L’un des exemples explicites les plus récents de ce mode de pensée est apparu après le sommet de Washington avec Netanyahou, lorsque Trump a déclaré que les États-Unis prendraient le contrôle de la bande de Gaza et la transformeraient en « une station balnéaire internationale de luxe », « la Riviera du Moyen-Orient avec des propriétés avec vue sur la mer ». En outre, il y aurait le contrôle direct des États-Unis sur la bande, pour lui donner « une projection » de « propriété à long terme », y compris le déploiement de troupes étasuniennes sur son territoire.
Comme on le sait, ce même plan prévoit le déplacement permanent de toute la population palestinienne de Gaza, soit près de deux millions de personnes, « pour les placer dans d’autres pays ». Ce qui m’impressionne, ce n’est pas la barbarie raciste et classiste qui est indissociable de ces « business plans », mais leur effronterie même, où la folie confine à l’innocence.
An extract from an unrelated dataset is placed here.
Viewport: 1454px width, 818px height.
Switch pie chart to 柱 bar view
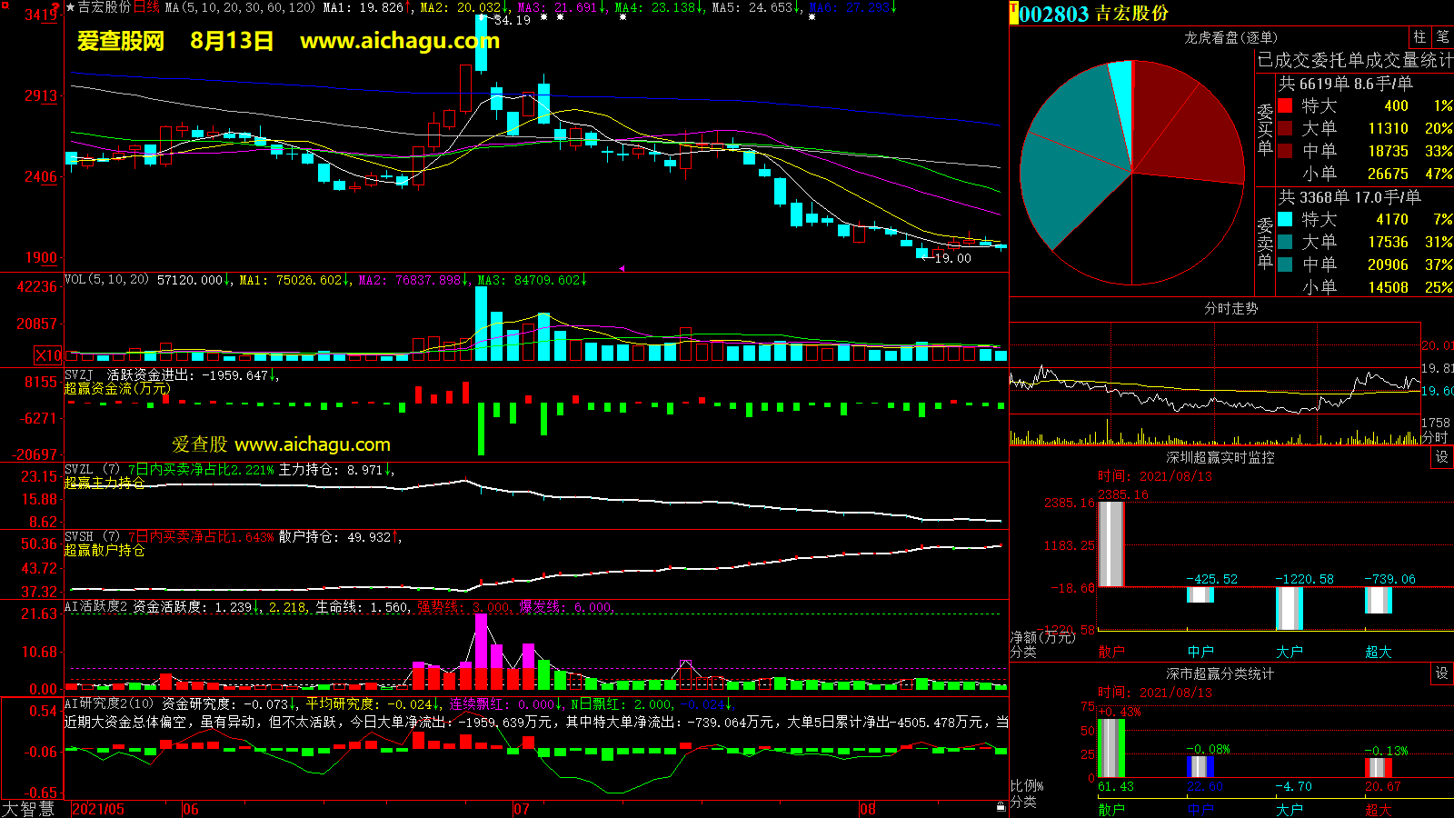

Il est certain que de nombreux partisans de ce plan ne comprendraient tout simplement pas pourquoi il nous indigne à ce point. C’est pourquoi il est important de comprendre comment fonctionnent les neurones du système.
Oublions un peu Trump et ses idées, regardons le tableau d’ensemble, indépendamment de qui a gagné ou perdu dans la lutte pour la Maison Blanche, ce fétiche et symbole de la puissance mondiale, qui n’est rien d’autre que le reflet des valeurs dominantes de ce monde. Il n’est pas difficile de comprendre que la construction de ces centres de divertissement sur les cimetières de peuples massacrés n’est pas une invention du président étasunien excentrique, mais la partie la plus naturelle de la logique « entrepreneuriale » et opportuniste qui nous domine depuis longtemps. Ce n’est pas le projet funeste d’une force politique particulière, mais un consensus entre des adversaires qui sont des partenaires. Leurs guerres médiatiques et électorales ne font que souligner à quel point elles sont identiques.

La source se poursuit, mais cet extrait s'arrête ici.